Lille, le 27 août 2011. Match comptant pour la 4ème journée du championnat de ligue 1 de football, saison 2011-2012, qui opposait le Lille OSC (LOSC) à l'Olympique de Marseille (OM) au Stadium Lille Métropole. Ici le gardien lillois Mickael Landreau. — MIKAEL LIBERT / 20 MINUTES

Il y avait quelque chose de comique, mardi, à écouter Mickaël Landreau en point presse. A l'image d'un François Hollande qui ne parle que de président sortant, pas une seule fois en vingt minutes d'entretien, le gardien du Losc n'a daigné prononcer le mot titre. «Ce n'est pas par superstition. Aujourd'hui, mathématiquement on est peut-être à sept points de Montpellier.  Cela veut dire quoi? A part vous faire plaisir. On est sur une bonne dynamique. Vivons pleinement les choses en sachant que chaque match est un tournant », sourit le gardien d'un Losc qui reste sur trois victoires d'affilée.

Un discours rôdé depuis la saison dernière quand Lille a attendu les deux dernières semaines pour avouer son intention d'être champion.

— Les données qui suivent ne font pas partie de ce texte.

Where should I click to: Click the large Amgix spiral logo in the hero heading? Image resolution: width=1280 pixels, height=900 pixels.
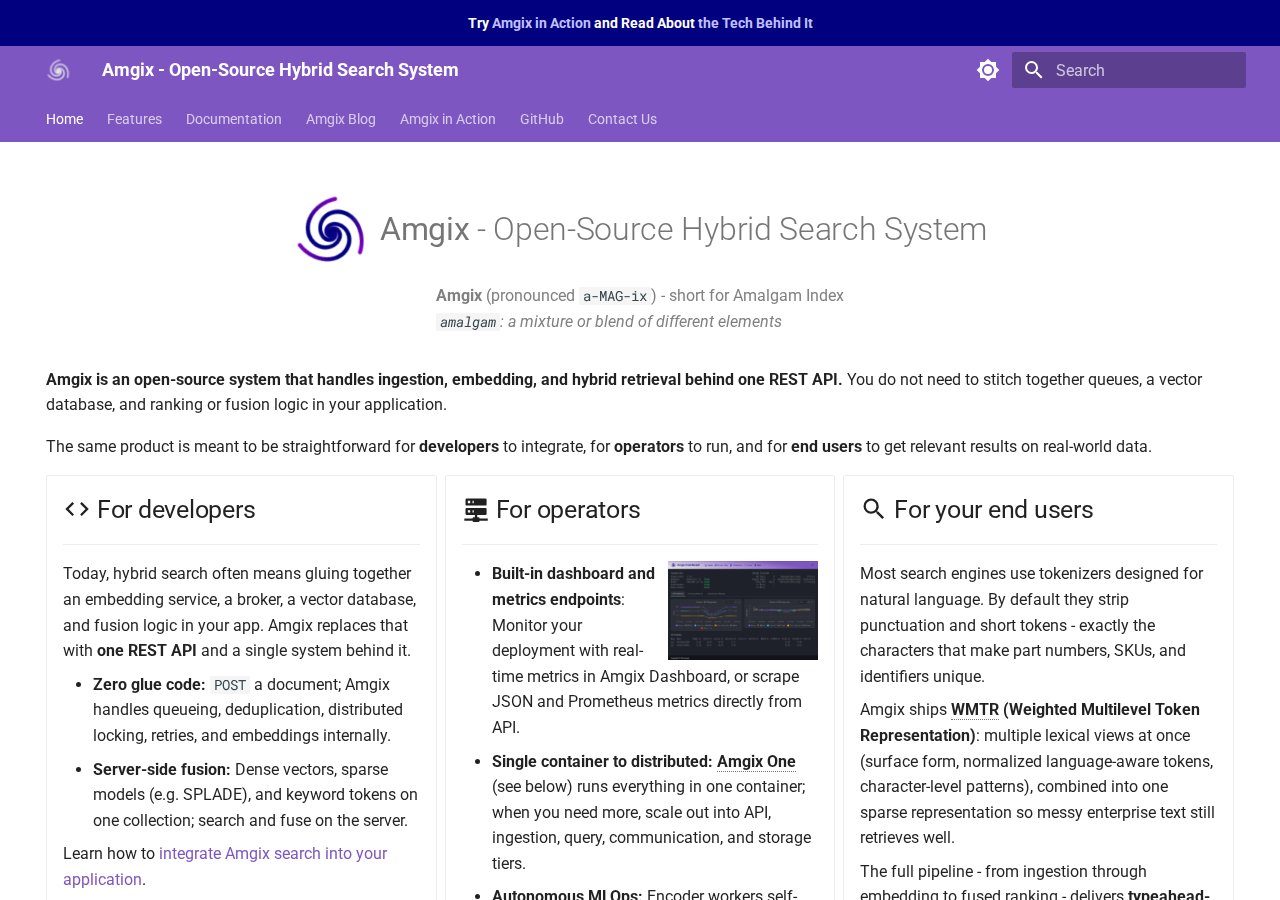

Même chose cette saison. On ne change pas une communication qui a fait ses preuves. Même quand Leonardo, le directeur sportif du PSG, met la pression sur le Losc en lâchant mardi dans L'Equipe : « Si Lille, champion l'an passé, ne gagne pas le titre cette année, ce sera un échec non?» Des propos qui n'ont pas vraiment fait réagir Landreau.

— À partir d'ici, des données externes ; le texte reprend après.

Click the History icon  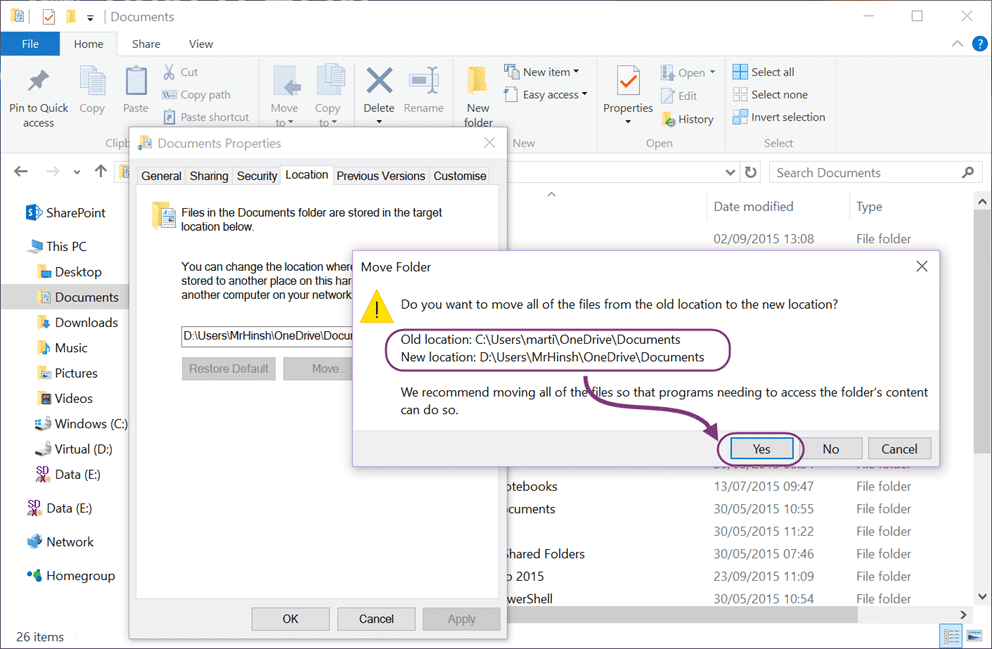pyautogui.click(x=668, y=119)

La guerre d'intox est lancée

«Je n'ai rien à lui répondre. Il essaie d'équilibrer la pression, même si ce sera difficile de l'enlever des épaules du PSG.» Reste qu'à huit journées de la fin, la guerre d'intox est bel et bien lancée. Officiellement, le discours lillois reste le même : décrocher la troisième place, synonyme de Ligue des champions. Pour le reste, il est trop tôt pour en parler.

«Chaque chose en son temps. A la 34e ou à la 37e journée, il sera temps de regarder. Mais là, on est encore loin de pouvoir être en position de… », insiste un gardien imperturbable. Une ligne de conduite que seul Eden Hazard n'a pas suivie. Dimanche, après la victoire contre Toulouse (2-1), le Belge a lâché à Foot+ : «Moi, j'y crois au titre. » Derrière les murs de la salle de presse, sûr qu'il ne doit pas être le seul à y penser.

Infirmerie

Sorti sur blessure dimanche contre Toulouse, Balmont, victime d'une petite alerte musculaire, a passé des examens rassurants. Remis de son élongation à la cuisse, Aurélien Chedjou sera de retour à l'entraînement aujourd'hui.